**Exercise prompt:** Could you copy out every line of text in the items below, verbatim, and leave out the pictures?

**Given records:**
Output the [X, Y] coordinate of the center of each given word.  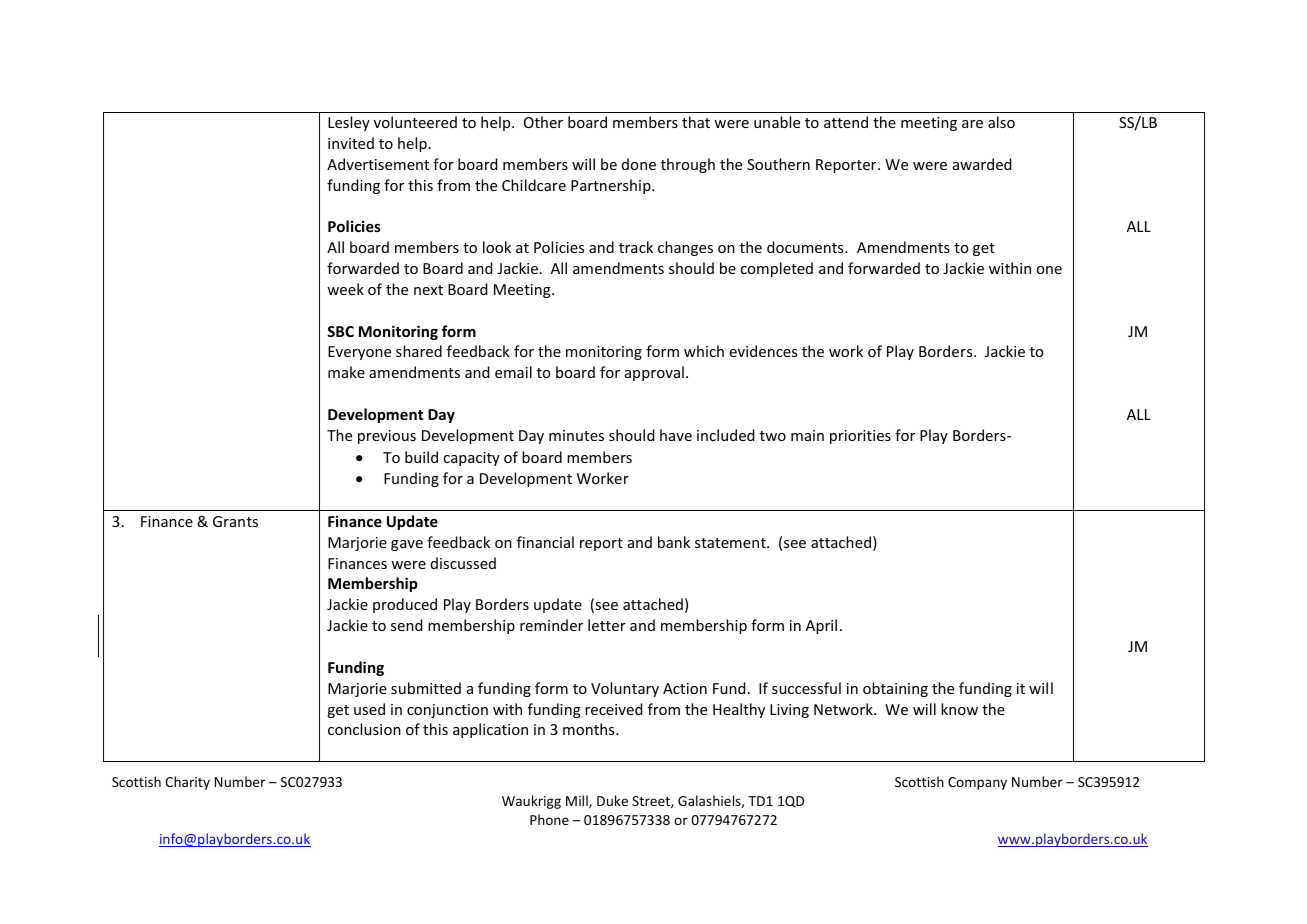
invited [351, 143]
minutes [576, 435]
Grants [235, 521]
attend [846, 122]
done [639, 164]
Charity [187, 783]
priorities [860, 437]
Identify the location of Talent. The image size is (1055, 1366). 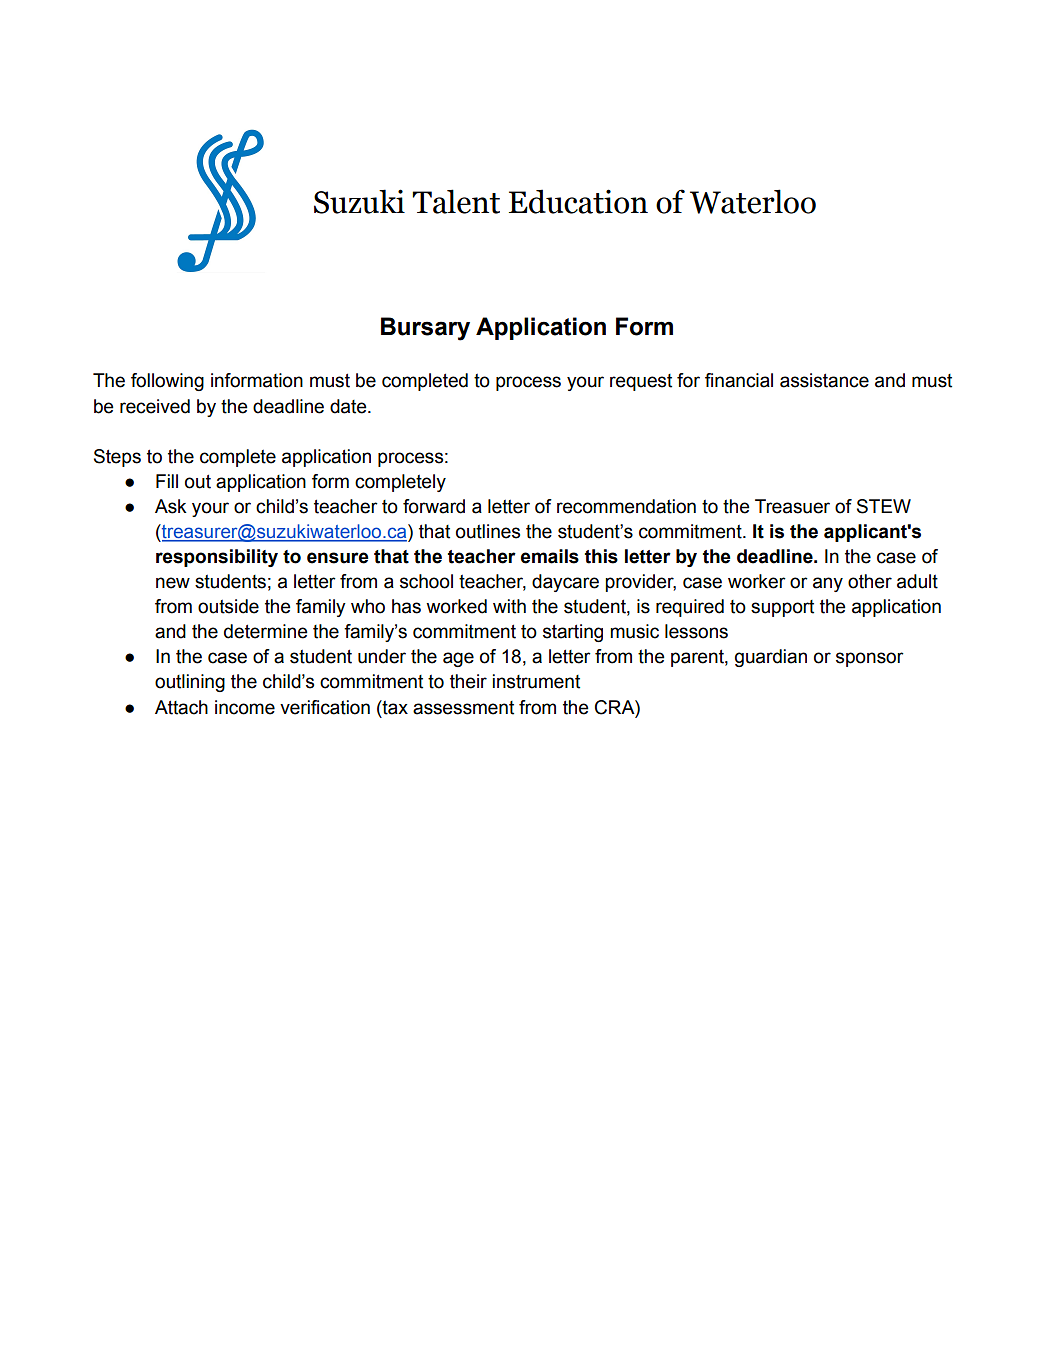
(456, 201).
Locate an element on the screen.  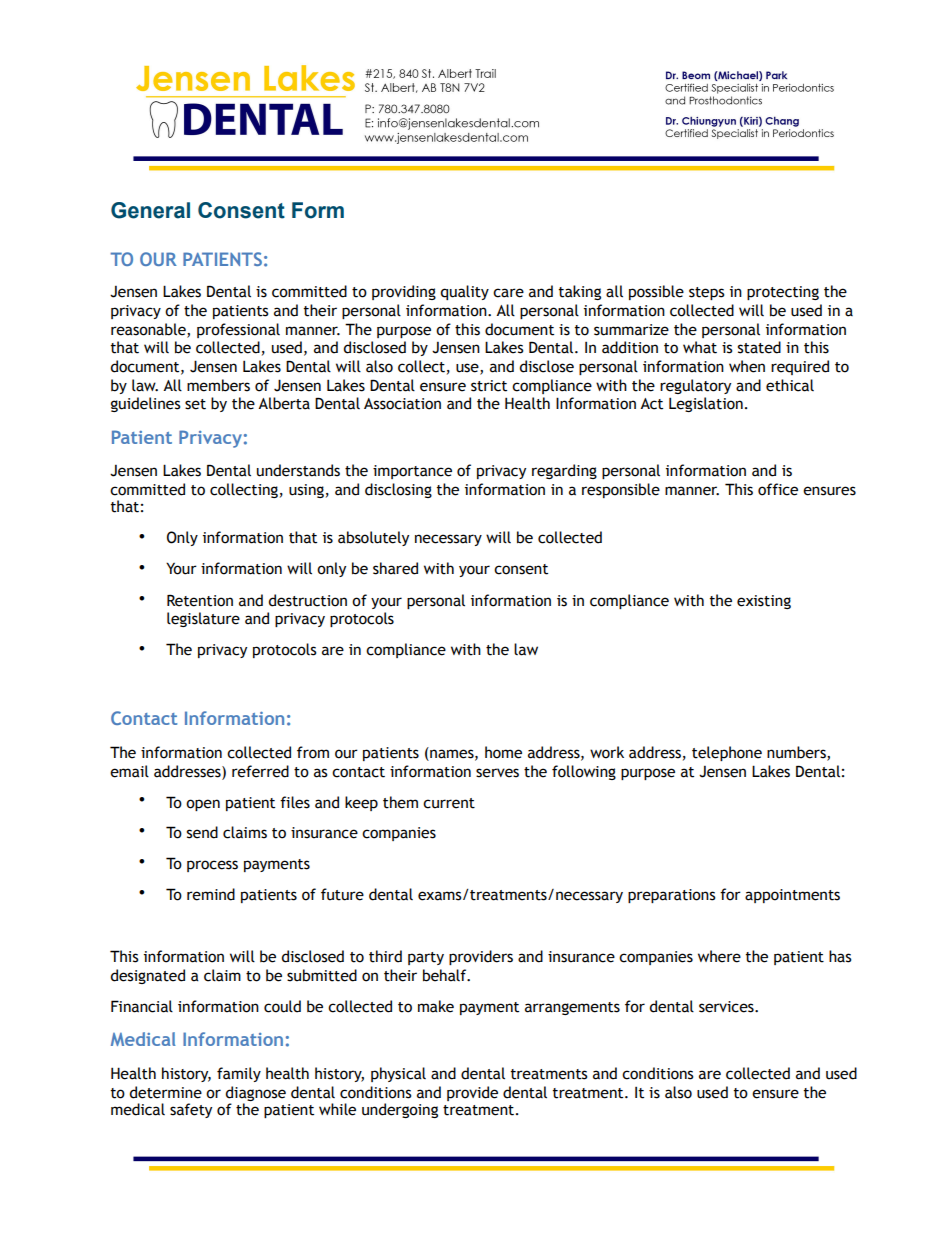
General is located at coordinates (150, 210).
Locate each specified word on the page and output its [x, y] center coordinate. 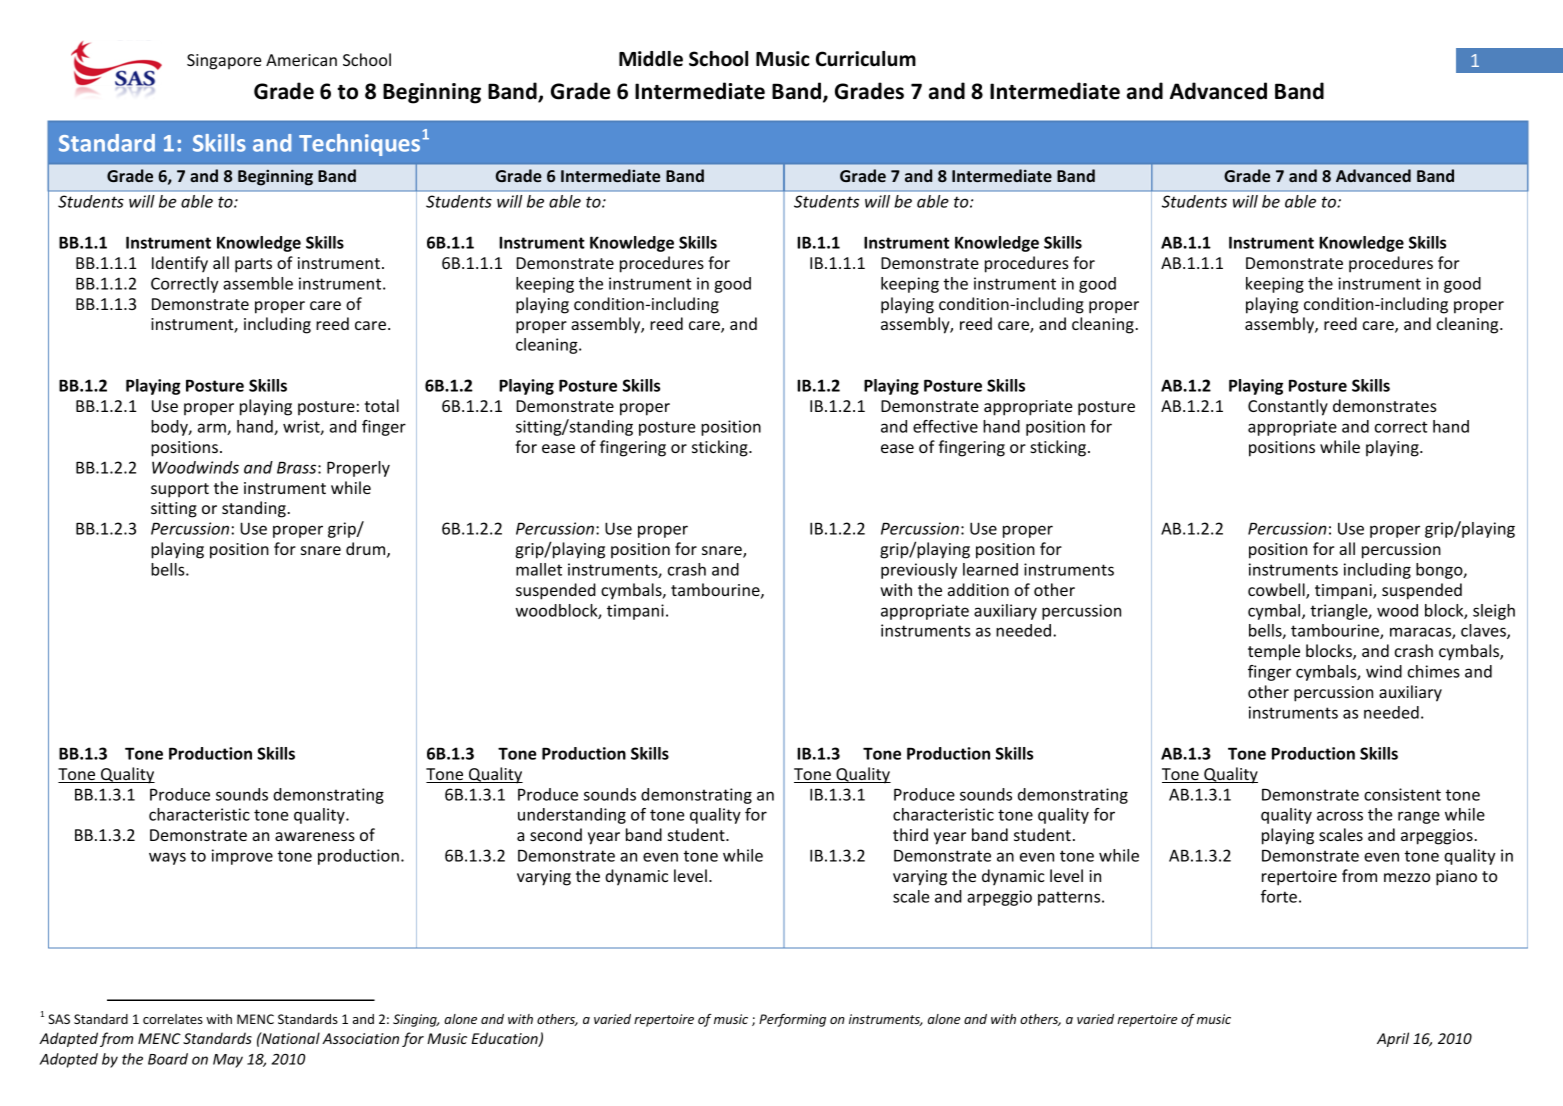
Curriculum [866, 59]
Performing [792, 1020]
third [910, 834]
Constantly [1288, 407]
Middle [651, 59]
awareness [315, 836]
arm [213, 429]
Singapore [224, 62]
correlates [173, 1019]
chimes [1434, 671]
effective [945, 426]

**Complete response:**
Output the [X, Y] coordinate of the center of each given word.  
invited [351, 143]
minutes [576, 435]
Grants [235, 521]
attend [846, 122]
done [639, 164]
Charity [187, 783]
priorities [860, 437]
Identify the location of Talent. The image size is (1055, 1366). 
(456, 201).
Locate an element on the screen.  
General is located at coordinates (150, 210).
Locate each specified word on the page and output its [x, y] center coordinate. 
Curriculum [866, 59]
Performing [792, 1020]
third [910, 834]
Constantly [1288, 407]
Middle [651, 59]
awareness [315, 836]
arm [213, 429]
Singapore [224, 62]
correlates [173, 1019]
chimes [1434, 671]
effective [945, 426]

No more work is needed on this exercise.